Rand McNally and Company became a preeminent publisher of maps and atlases in Chicago in the 1870s and 1880s, then ventured into globe making in the 1890s, and continues in business today. As noted by scholar and librarian Cynthia H. Peters, the company “has become synonymous with mapmaking in American life,” and “[t]heir success highlights the movement of the American map publishing industry’s center of gravity from the East to the Midwest.”
Shield-form cartouche on globe: RAND,/ McNALLY &/ CO.’s/ New 3 INCH/ TERRESTRIAL/ GLOBE/
Additional Legend on Globe in South Indian Ocean: Rand, McNally & Co’s/ New 3 Inch/ Terrestrial Globe./ Copyright 1891, by/ Rand McNally & Co.

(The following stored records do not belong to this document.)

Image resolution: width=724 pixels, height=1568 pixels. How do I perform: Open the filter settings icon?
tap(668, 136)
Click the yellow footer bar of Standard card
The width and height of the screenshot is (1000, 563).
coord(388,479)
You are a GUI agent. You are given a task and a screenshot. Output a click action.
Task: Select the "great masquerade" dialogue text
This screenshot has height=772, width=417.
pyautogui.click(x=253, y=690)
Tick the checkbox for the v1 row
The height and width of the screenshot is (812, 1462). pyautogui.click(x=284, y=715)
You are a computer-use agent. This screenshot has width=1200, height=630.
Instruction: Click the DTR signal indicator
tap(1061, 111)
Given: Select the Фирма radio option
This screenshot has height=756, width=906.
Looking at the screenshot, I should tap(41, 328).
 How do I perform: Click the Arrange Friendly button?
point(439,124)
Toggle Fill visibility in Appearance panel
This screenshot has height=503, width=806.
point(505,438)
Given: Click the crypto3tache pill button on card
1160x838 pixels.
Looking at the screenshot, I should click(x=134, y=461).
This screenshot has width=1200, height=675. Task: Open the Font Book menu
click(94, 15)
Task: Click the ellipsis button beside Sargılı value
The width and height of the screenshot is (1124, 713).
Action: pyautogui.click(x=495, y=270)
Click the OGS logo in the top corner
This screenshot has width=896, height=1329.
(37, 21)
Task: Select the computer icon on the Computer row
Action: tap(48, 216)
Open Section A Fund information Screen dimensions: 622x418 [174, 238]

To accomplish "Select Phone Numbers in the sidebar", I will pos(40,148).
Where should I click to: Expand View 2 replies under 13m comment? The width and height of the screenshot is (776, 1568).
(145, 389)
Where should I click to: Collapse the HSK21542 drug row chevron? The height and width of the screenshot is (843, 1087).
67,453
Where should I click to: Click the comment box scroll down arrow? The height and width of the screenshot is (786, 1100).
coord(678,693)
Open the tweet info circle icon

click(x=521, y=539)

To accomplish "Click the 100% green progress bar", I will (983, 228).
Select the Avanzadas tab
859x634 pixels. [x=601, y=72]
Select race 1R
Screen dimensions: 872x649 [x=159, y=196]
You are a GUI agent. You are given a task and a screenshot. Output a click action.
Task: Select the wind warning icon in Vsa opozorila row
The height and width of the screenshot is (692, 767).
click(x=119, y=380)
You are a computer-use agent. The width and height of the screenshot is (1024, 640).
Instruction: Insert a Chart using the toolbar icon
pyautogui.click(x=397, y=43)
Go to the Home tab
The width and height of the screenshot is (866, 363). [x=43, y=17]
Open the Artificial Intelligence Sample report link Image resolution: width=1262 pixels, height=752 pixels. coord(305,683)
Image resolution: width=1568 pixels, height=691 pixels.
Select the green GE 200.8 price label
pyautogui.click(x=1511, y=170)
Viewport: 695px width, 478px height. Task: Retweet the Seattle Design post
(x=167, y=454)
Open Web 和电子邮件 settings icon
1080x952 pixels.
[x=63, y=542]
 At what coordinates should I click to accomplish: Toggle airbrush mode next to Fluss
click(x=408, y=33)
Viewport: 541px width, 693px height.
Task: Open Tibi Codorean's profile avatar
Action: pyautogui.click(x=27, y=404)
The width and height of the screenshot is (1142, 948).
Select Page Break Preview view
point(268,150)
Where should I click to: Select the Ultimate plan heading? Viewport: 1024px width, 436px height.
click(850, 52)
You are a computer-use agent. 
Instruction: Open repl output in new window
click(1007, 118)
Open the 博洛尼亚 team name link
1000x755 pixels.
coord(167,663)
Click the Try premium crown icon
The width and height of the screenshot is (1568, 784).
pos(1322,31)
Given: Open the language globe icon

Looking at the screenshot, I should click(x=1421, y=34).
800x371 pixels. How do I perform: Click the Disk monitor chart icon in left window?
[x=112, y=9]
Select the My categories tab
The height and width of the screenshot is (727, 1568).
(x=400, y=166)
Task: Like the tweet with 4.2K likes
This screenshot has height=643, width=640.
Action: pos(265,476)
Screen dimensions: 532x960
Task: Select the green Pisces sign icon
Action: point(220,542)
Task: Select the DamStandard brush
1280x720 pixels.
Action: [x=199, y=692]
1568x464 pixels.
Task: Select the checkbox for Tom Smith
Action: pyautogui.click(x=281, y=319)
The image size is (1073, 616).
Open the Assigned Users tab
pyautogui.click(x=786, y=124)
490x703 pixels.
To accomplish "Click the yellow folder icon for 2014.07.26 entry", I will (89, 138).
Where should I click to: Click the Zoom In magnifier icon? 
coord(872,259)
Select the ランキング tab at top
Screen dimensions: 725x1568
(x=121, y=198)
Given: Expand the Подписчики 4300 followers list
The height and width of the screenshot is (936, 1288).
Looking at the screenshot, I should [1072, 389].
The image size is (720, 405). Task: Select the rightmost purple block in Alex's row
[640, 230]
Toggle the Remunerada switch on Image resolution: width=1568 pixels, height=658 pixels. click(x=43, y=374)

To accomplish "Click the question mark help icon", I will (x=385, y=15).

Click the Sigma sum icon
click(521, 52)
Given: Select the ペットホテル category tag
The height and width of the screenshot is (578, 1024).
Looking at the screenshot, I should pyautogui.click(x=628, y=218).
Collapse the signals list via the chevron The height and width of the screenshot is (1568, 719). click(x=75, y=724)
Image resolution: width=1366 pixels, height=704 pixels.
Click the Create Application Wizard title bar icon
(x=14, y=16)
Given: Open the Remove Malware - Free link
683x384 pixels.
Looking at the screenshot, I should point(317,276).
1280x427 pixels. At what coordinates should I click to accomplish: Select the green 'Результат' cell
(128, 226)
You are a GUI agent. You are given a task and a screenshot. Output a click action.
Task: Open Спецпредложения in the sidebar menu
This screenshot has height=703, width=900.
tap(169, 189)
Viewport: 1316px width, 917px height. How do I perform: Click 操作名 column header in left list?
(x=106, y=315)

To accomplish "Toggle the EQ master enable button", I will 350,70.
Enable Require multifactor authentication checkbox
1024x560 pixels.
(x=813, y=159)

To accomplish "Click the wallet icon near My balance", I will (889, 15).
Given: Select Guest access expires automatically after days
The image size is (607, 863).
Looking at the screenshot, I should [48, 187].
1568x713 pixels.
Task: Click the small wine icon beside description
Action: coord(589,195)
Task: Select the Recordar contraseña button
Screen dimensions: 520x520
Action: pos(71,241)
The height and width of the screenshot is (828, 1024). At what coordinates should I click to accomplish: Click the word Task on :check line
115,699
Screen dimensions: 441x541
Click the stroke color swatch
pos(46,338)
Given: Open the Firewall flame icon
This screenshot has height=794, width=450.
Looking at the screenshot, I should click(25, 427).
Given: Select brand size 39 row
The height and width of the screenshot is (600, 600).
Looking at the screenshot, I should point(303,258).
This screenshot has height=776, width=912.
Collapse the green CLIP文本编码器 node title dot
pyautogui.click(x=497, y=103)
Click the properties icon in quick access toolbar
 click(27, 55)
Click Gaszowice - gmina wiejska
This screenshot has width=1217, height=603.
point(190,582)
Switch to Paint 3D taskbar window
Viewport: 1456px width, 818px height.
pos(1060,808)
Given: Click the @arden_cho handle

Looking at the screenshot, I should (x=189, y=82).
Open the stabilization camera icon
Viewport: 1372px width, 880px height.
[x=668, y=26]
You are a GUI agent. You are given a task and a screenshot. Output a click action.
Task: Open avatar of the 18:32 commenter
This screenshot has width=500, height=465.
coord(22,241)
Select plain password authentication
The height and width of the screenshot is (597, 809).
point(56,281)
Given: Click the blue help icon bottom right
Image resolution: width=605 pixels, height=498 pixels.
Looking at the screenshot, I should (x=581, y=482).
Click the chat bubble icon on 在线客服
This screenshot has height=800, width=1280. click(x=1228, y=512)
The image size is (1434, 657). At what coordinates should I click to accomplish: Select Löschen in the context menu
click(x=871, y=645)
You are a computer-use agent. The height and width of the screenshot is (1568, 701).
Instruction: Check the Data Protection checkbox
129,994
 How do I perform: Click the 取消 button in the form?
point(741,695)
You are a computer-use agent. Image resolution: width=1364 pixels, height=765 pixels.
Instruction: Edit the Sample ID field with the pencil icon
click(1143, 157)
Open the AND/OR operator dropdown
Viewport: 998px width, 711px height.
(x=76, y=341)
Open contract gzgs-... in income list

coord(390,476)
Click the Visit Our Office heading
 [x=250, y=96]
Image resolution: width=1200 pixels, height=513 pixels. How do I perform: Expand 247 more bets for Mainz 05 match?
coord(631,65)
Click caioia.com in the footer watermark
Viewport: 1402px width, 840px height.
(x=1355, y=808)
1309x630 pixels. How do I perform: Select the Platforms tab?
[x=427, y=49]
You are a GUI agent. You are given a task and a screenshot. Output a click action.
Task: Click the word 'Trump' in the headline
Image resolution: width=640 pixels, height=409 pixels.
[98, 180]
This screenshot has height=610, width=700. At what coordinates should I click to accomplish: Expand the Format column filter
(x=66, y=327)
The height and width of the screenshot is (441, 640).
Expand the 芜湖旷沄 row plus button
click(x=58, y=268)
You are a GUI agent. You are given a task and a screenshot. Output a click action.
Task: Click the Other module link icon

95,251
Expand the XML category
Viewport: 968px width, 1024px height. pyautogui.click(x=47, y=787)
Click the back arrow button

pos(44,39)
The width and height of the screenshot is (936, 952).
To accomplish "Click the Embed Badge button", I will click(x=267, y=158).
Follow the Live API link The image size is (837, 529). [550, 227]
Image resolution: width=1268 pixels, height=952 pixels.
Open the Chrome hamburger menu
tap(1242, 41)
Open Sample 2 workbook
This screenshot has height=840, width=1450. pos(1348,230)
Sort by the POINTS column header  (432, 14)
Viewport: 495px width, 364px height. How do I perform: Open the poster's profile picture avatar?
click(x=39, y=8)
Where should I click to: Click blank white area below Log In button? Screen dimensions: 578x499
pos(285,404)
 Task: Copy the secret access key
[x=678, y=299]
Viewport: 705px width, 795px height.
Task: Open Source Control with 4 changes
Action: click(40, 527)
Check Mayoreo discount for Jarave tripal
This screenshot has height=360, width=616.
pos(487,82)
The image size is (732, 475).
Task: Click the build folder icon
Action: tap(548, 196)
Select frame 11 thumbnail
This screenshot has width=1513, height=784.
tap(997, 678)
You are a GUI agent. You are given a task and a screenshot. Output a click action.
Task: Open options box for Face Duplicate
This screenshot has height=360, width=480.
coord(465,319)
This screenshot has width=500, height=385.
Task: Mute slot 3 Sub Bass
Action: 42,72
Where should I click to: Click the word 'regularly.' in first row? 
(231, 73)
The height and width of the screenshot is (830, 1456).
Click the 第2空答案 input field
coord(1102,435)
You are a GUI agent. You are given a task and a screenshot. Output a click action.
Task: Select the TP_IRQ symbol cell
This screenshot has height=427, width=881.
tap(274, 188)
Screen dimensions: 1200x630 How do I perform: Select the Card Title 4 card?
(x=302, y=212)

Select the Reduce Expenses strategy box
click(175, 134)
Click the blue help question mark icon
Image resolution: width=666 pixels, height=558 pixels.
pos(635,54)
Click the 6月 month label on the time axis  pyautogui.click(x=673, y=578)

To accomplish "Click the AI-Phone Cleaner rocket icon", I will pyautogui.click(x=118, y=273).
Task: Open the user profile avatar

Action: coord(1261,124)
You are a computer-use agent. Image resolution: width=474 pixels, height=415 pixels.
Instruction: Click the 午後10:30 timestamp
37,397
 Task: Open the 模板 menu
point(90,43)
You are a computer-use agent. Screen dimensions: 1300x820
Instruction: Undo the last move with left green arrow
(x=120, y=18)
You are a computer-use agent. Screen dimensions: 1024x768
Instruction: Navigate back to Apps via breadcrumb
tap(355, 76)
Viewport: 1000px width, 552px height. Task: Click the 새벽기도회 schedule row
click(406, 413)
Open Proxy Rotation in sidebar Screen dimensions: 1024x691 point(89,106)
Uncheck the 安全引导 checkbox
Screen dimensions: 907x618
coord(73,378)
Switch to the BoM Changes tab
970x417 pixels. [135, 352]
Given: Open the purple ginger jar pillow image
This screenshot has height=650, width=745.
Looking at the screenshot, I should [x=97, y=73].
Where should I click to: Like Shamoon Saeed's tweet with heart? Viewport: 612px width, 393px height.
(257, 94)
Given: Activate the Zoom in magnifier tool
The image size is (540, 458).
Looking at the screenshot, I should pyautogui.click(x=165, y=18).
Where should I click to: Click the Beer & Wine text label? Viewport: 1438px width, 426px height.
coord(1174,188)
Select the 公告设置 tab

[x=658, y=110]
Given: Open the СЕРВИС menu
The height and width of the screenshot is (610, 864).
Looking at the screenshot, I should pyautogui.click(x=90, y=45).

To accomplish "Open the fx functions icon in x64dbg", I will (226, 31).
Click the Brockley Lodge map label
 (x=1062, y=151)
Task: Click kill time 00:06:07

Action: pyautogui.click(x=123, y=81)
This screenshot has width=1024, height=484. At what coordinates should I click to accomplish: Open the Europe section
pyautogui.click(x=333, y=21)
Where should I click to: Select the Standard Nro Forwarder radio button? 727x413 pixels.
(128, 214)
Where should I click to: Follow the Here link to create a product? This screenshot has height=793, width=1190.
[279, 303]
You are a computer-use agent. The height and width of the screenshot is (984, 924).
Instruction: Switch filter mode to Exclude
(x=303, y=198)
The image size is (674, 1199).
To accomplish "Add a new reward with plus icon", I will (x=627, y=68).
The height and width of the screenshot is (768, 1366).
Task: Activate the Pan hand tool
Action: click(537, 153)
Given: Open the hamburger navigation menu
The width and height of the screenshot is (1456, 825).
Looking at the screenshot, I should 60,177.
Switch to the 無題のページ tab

Condition: Generally very good with the usual overall light toning, wear and handling. Minor abrasions professionally restored. Meridian and metal stem uniformly oxidized, probably formerly with nickel plating. Base very good with no chips, but with minor imperfection within the glass where metal stem of the meridian is attached to the base, as is generally encountered on examples of this globe.
References:
Educational Catalogue Maps and Globes. Chicago & New York, Rand, McNally & Company: c. 1893 (Chicago World’s Fair Edition, undated).
Peters, Cynthia H. “Rand, McNally in the Nineteenth Century: Reaching for a National Market.” Chicago History: The Magazine of the Chicago Historical Society, Spring 1984, Vol.8, No. 1, Chicago Historical Society, Chicago: 1984. pp. 64-72.